How to begin a book (or not)
January 16, 2019 • No Comments
How to begin a book? Book beginnings tend to go two ways with me: either out of the gate like a shot or in a dithery fashion that means I begin chapter one about twenty times, erase it, make it chapter three, erase it, then go back to whatever it was I wrote the first time.
Some people would say that the latter method results from a failure to plot and/or I didn’t understand the story well enough. This might be true. Most of storytelling is a mysterious process and though people throw theories at it, I doubt it will ever become an exact science. The story might be stalled because my tea was the wrong temperature and/or one sock was inside out. More likely is that I used up my allotted number of story beginnings early on in my writing career, since I started ten stories for every one that I finished.
Half the theorists say the story should begin in the regular, everyday world of the protagonist. The other half advocate for a major explosion. One wonders about the protagonist’s propensity for bomb-making.
The best way to connect these dots (at least some of the time) is to consider that there is exterior action (incendiary vampires, or whatever action you are proposing) and interior action (whatever character growth the protagonist will undergo). What we’re looking for to launch the story is conflict.

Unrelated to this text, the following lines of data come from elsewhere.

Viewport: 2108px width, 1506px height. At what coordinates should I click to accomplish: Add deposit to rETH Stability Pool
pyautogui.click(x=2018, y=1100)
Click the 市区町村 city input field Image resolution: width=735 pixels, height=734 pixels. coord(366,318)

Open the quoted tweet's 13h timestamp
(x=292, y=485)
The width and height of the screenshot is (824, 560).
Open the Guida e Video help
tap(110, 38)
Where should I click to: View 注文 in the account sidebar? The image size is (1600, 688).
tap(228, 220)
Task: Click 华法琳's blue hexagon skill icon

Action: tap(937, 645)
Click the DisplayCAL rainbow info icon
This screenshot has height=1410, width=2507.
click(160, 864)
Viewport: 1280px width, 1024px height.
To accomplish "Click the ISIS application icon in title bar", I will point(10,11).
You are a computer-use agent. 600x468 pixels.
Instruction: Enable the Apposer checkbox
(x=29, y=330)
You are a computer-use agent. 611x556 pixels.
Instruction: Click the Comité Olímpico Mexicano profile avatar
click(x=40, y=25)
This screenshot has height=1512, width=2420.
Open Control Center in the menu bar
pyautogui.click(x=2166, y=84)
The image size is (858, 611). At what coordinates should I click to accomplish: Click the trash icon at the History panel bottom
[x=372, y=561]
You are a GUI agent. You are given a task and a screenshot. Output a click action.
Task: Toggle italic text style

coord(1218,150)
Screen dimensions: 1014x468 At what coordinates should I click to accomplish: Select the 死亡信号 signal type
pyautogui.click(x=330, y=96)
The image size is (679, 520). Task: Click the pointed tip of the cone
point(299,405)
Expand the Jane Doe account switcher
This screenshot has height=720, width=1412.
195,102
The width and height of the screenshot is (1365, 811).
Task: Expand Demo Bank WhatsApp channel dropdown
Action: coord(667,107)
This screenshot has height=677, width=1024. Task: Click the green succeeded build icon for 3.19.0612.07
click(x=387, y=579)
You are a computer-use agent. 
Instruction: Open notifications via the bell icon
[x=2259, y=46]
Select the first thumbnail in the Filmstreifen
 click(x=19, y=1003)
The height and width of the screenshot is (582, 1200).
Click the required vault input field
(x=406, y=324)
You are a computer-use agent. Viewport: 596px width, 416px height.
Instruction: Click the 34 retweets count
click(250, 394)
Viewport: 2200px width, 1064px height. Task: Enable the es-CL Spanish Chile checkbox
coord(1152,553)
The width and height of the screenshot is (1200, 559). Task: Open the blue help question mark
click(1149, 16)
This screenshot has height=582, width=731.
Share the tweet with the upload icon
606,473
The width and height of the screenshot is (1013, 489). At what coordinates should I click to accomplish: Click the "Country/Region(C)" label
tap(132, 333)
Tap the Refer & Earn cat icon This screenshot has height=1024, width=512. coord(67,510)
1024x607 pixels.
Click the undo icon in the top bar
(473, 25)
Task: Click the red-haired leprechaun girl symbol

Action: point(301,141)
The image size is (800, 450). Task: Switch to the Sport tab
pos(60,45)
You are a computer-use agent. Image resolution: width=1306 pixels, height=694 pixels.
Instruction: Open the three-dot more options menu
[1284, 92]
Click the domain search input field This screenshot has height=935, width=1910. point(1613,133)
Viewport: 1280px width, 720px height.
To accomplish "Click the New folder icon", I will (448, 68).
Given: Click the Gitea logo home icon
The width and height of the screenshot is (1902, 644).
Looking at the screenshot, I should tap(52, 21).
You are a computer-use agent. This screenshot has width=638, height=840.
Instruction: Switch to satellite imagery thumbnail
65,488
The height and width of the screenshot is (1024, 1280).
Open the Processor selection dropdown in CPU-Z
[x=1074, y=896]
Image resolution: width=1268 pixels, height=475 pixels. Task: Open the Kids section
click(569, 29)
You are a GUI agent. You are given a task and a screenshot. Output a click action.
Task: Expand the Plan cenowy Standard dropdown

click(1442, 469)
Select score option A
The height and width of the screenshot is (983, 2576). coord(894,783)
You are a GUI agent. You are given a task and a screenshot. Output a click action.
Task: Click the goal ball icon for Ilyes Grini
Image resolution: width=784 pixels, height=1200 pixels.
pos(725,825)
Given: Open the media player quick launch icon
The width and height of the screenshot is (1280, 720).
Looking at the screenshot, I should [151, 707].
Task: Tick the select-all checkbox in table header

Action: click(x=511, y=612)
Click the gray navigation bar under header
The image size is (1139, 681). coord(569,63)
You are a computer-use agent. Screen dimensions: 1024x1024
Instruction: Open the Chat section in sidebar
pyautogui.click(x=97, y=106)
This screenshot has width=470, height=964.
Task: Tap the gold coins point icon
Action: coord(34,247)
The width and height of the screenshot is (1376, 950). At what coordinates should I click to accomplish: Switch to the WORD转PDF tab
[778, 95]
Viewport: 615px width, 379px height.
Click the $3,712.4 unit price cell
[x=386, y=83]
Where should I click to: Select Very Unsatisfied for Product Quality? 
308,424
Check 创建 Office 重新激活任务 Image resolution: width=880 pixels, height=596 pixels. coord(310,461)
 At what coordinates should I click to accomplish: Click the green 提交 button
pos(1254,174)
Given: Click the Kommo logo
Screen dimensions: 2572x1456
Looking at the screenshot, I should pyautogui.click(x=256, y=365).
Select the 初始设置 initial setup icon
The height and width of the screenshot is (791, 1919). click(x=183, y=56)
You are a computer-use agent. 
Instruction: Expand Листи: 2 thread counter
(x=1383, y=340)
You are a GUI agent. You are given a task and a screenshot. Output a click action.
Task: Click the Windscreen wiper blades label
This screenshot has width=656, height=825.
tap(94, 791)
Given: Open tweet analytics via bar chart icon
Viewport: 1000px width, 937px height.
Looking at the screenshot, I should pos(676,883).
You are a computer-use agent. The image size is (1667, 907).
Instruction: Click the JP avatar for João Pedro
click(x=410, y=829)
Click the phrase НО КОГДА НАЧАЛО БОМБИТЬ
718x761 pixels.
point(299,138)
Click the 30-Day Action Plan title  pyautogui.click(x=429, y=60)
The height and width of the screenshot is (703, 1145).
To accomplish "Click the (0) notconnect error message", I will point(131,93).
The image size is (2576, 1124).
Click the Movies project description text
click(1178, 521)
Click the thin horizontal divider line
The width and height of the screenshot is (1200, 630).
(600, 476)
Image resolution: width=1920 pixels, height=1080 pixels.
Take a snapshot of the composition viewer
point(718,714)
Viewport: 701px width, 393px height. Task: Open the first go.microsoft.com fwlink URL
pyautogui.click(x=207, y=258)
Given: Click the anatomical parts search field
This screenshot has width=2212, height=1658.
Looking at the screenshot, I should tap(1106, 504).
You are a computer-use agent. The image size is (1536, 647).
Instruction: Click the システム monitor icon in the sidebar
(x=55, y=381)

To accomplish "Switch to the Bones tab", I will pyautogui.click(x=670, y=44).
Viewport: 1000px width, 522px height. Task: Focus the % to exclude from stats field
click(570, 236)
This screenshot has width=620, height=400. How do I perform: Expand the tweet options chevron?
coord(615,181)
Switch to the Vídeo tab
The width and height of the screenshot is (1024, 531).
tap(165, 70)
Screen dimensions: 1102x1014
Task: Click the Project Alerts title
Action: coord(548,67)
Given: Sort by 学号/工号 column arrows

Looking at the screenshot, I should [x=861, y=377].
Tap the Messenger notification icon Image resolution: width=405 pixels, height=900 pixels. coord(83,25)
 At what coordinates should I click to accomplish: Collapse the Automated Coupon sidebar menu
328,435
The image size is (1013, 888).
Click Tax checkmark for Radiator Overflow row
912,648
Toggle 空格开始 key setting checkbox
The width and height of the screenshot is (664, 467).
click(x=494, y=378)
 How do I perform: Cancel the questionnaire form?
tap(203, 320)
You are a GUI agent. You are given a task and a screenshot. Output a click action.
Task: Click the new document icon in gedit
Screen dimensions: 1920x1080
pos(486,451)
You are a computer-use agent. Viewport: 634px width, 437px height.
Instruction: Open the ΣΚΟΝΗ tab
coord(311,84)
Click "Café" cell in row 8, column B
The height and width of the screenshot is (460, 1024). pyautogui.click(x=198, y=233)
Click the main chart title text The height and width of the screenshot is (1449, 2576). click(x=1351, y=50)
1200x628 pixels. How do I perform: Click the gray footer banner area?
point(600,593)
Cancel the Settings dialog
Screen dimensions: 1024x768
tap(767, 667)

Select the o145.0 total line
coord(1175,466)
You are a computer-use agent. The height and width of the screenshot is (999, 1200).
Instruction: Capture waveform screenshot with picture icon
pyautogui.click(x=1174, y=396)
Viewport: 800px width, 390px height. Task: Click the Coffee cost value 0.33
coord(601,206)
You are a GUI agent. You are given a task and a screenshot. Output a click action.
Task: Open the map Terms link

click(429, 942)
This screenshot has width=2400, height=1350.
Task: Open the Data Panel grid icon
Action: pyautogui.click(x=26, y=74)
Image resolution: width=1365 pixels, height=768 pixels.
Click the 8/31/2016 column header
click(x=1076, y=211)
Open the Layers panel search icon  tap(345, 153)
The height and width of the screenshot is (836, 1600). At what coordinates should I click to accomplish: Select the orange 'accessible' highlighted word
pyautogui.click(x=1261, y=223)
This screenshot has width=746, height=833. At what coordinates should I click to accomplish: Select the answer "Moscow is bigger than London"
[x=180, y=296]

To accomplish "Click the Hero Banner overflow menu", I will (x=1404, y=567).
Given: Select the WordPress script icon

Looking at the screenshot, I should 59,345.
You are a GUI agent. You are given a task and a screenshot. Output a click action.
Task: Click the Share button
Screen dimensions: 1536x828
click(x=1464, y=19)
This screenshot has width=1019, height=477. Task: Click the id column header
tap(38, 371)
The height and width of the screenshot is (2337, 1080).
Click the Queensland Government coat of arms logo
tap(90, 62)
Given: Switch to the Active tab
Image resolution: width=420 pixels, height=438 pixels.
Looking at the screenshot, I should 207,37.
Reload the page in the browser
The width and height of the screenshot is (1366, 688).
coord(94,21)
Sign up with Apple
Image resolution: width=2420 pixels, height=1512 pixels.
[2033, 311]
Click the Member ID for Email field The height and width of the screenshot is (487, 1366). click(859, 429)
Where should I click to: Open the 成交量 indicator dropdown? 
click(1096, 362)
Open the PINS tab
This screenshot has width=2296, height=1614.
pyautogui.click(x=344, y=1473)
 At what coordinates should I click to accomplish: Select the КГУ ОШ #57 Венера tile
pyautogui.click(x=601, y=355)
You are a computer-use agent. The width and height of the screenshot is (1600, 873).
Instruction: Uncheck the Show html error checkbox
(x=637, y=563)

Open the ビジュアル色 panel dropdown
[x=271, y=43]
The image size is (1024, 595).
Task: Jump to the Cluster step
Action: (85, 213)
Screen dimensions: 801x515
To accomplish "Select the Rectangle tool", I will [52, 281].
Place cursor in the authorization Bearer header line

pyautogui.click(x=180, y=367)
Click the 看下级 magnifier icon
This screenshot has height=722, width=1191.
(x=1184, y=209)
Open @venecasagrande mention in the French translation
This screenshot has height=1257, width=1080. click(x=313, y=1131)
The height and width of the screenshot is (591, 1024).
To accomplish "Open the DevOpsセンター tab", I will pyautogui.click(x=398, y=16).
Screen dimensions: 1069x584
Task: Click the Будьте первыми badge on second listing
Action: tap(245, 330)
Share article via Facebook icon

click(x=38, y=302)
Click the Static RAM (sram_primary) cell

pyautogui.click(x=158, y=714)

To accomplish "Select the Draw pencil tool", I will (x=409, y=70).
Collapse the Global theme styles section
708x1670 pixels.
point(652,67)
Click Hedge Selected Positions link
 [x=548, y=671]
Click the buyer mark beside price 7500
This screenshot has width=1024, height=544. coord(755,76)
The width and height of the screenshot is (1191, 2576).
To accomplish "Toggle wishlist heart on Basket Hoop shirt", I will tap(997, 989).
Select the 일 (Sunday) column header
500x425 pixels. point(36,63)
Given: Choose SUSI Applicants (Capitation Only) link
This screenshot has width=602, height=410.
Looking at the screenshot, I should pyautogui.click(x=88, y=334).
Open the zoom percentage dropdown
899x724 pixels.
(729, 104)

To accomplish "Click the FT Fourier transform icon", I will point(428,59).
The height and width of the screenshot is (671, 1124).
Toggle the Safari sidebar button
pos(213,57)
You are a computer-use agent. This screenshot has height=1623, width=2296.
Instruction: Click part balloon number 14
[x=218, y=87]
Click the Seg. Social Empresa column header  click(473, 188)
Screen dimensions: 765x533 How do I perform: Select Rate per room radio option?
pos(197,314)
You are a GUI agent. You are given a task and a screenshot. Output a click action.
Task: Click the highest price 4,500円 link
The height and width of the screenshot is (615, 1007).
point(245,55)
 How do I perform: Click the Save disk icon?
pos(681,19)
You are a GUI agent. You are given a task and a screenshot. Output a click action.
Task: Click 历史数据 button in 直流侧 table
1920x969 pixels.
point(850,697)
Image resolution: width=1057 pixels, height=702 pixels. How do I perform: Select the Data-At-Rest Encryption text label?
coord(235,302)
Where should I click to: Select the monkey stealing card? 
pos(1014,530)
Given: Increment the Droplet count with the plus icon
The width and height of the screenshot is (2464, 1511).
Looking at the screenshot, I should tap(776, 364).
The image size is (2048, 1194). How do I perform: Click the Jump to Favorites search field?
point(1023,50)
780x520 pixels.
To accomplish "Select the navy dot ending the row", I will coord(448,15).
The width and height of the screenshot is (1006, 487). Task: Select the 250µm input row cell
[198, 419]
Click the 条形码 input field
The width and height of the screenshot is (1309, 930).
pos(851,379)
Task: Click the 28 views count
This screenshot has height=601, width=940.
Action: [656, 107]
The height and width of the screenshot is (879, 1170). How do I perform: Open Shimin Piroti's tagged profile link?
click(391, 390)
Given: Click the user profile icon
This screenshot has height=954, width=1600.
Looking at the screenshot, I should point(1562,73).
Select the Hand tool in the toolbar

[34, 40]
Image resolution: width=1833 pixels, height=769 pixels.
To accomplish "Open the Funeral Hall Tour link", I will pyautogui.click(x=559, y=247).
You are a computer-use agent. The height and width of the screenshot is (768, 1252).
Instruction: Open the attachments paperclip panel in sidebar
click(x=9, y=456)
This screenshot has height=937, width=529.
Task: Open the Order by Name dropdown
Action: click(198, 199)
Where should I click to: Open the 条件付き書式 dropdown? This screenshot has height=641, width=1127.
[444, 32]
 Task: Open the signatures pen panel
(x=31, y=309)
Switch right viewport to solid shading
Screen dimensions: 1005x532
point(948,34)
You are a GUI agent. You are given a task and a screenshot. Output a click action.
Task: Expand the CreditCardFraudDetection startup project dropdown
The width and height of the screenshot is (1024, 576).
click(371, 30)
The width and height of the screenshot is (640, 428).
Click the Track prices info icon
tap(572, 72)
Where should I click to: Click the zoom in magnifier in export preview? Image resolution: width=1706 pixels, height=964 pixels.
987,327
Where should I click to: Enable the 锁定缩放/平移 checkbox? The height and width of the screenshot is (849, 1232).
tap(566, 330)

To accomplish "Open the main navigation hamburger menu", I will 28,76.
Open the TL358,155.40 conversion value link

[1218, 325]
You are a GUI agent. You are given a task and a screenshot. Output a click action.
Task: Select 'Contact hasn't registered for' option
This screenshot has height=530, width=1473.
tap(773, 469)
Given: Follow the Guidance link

It could be the start of the action plot (kaboom!) or it could be a high point of conflict for the interior plot (or both, if you can make them realistically coincide).
I’ll throw my advice into the mix: If in doubt, start with the interior plot, but make it a big moment. Show the character sweating so we like that person but understand how he or she desperately needs to change.
Examples of a high-conflict interior plot opening could be a fight, the character getting fired, or the character doing something else high-risk. Whatever flaw they have, demonstrate it to the max. This makes a nice bookend with the end of the novel, where you can show them reacting a different way to the same situation. That’s a straightforward demonstration that they aren’t the same person they were at the start.
Chapter one: Billy gets in a bar fight
Chapter thirty-one: Having developed people skills, Billy de-escalates a similar situation.
This is a stupid-simple example, but you get the point. There is a difference between flashy and important. Billy might win NASCAR and that might make up the bulk of the exterior plot, but it’s important on a personal level that he is a functional human being so that he stays out of jail and weds Mary-Lou.
Put another way, remember that HIGH STAKES are important to open the story, but the HIGHEST stakes are those the protagonist carries inside them. If in doubt, start your story there.